Aufgabe 1: Gib aus dem Artikel über Roboter und Arbeitsplätze den Teil wörtlich aus, alles von „Automatisierung und Robotik“ bis hinunter zu „kreativere Jobs verwandeln.“.

Auszug:
* * *

Den „Kollegen Roboter“ sozialverträglich integrieren – nur wie?

Automatisierung, Roboter und Künstliche Intelligenz werden in den nächsten Jahren Millionen Arbeitsplätze vernichten und zugleich neue Stellen mit völlig anderen Jobprofilen schaffen. Ob Deutschland als Gewinner oder Verlierer aus diesem Transformationsprozess hervorgeht, hängt von der derzeitigen Weichenstellung ab. 

Automatisierung und Robotik sind nicht unbedingt Themen, die man der deutschen Industrie erst nahebringen muss. Viele Fertigungsprozesse sind bereits heute hochgradig automatisiert und Roboter sind aus Bereichen wie der Automobilproduktion nicht mehr wegzudenken. Trotzdem stehen wir erst der Anfang eines Wandels, dem in den nächsten zehn Jahren etwa drei Millionen Arbeitsplätze hierzulande zum Opfer fallen werden – nicht nur in der Fertigung. Auch viele Sachbearbeiterjobs sollen durch automatisierte Prozesse, smarte Anwendungen und Künstliche Intelligenz wegfallen oder sich in anspruchsvollere und kreativere Jobs verwandeln.

Jobwachstum in Europa zwischen 1999 und 2010, in Prozent. (Quelle: Institut zur Zukunft der Arbeit)
Jobwachstum in Europa zwischen 1999 und 2010, in Prozent. (Quelle: Institut zur Zukunft der Arbeit)

Die gute Nachricht: Falls die digitale Transformation auf Ebene der gesamten Industrie richtig angepackt wird, wird sie für ein neues Jobwunder sorgen. Glaubt man den Berechnungen des Instituts zur Zukunft der Arbeit (IZA), kostete die Automatisierung in Europa zwischen 1999 und 2010 etwa 1,6 Millionen Arbeitsplätze, vor allem in der Produktion. Gleichzeitig entstanden aber mehr als drei Millionen neue Stellen, teils durch den Technologie-Boom während dieser Zeit und teils dadurch, dass viele Produkte dank Automatisierung günstiger wurden und stärker nachgefragt wurden. Unterm Strich blieben damit rund 1,5 neue Arbeitsplätze auf der Habenseite. 

Das Potenzial für Automatisierung war nie höher

Der Druck, weiter und noch viel mehr zu automatisieren, hat sich in der Zwischenzeit für Unternehmen eher erhöht. „Die deutsche Industrie und insbesondere der Mittelstand kämpft mit dem Fachkräftemangel“, erklärte Helmut Schmid, Geschäftsführer und General Manager des Automatisierungsanbieters Universal Robots neulich auf dem Digital World & Governance Kongress in Berlin. Gleichzeitig sei eine gleichbleibend hohe Qualität und eine Produktivitätserhöhung angesagt. Darauf gebe es meist zwei Antworten: Die Auslagerung der Produktion in ein Land mit günstigeren Herstellungskosten und/oder mehr Automatisierung im eigenen Betrieb.

* * *

Verfügbare Daten:

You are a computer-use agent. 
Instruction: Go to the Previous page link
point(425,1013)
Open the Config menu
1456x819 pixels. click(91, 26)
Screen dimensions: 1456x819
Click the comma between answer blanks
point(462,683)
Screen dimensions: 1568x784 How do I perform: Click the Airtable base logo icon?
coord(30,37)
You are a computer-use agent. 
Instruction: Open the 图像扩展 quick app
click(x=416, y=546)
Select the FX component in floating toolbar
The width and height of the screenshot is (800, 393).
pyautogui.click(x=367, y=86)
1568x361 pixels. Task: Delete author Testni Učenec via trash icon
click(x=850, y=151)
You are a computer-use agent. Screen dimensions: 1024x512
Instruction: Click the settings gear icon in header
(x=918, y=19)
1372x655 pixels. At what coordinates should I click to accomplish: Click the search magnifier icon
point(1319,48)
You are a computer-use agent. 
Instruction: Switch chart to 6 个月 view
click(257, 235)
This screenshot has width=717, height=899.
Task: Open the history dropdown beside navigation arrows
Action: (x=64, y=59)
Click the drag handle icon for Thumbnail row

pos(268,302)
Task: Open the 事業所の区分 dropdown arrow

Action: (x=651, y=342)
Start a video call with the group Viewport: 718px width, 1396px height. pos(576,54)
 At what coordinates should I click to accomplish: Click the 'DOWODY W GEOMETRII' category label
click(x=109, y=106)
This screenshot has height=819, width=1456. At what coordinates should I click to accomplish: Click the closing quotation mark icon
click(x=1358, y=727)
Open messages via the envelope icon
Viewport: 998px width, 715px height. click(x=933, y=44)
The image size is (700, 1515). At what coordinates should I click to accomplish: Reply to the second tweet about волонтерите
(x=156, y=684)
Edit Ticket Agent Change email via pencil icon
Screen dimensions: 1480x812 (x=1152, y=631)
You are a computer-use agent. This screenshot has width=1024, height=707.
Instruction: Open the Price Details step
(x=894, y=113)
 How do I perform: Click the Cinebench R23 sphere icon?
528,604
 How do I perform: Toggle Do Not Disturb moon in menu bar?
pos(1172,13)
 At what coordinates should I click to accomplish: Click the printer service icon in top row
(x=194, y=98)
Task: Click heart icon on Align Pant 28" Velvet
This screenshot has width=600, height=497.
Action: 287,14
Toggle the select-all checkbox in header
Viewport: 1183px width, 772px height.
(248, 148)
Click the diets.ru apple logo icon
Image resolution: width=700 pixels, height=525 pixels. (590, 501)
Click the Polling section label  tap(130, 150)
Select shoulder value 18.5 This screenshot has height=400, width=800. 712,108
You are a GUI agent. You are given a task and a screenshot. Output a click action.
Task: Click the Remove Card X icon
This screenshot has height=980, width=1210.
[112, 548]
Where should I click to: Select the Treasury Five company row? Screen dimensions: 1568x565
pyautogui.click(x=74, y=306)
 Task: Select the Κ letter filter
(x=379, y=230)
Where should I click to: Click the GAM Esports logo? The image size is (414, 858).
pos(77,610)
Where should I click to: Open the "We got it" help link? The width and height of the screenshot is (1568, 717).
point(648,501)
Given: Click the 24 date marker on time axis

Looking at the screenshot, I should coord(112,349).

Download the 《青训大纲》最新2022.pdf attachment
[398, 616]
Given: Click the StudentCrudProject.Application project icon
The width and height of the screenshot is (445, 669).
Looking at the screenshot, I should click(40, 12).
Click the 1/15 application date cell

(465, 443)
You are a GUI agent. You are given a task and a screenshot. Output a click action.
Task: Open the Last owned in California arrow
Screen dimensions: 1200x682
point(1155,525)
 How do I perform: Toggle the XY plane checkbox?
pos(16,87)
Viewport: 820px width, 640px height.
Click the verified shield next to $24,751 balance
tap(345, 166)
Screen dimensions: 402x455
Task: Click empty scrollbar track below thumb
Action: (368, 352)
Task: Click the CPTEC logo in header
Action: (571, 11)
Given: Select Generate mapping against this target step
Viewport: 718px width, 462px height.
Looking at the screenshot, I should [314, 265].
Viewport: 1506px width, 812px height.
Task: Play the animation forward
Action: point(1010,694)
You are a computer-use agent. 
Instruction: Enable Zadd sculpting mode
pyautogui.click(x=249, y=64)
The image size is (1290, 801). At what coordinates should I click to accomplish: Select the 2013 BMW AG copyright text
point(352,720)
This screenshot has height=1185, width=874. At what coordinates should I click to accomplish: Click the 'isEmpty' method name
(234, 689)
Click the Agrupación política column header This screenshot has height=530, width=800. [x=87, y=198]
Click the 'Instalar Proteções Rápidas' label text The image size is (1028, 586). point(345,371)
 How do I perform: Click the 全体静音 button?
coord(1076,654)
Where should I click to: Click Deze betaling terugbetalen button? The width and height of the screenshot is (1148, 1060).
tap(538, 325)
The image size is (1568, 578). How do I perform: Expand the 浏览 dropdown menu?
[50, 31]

* * *

Aufgabe 2: Wandle in den Datensätzen alles von der Zeile mit „The image size is (1290, 801).“ bis hinunter zur Zeile mit „Click the 'Instalar“, beide eingeschlossen, in eine Markdown-Tabelle mit den Spalten „Nr“ und „Zeile“ um. Leere Zeilen lässt du weg.

Antwort 1:
Automatisierung und Robotik sind nicht unbedingt Themen, die man der deutschen Industrie erst nahebringen muss. Viele Fertigungsprozesse sind bereits heute hochgradig automatisiert und Roboter sind aus Bereichen wie der Automobilproduktion nicht mehr wegzudenken. Trotzdem stehen wir erst der Anfang eines Wandels, dem in den nächsten zehn Jahren etwa drei Millionen Arbeitsplätze hierzulande zum Opfer fallen werden – nicht nur in der Fertigung. Auch viele Sachbearbeiterjobs sollen durch automatisierte Prozesse, smarte Anwendungen und Künstliche Intelligenz wegfallen oder sich in anspruchsvollere und kreativere Jobs verwandeln.

Antwort 2:
| Nr | Zeile |
|---|---|
| 1 | The image size is (1290, 801). At what coordinates should I click to accomplish: Select the 2013 BMW AG copyright text |
| 2 | point(352,720) |
| 3 | This screenshot has height=1185, width=874. At what coordinates should I click to accomplish: Click the 'isEmpty' method name |
| 4 | (234, 689) |
| 5 | Click the Agrupación política column header This screenshot has height=530, width=800. [x=87, y=198] |
| 6 | Click the 'Instalar Proteções Rápidas' label text The image size is (1028, 586). point(345,371) |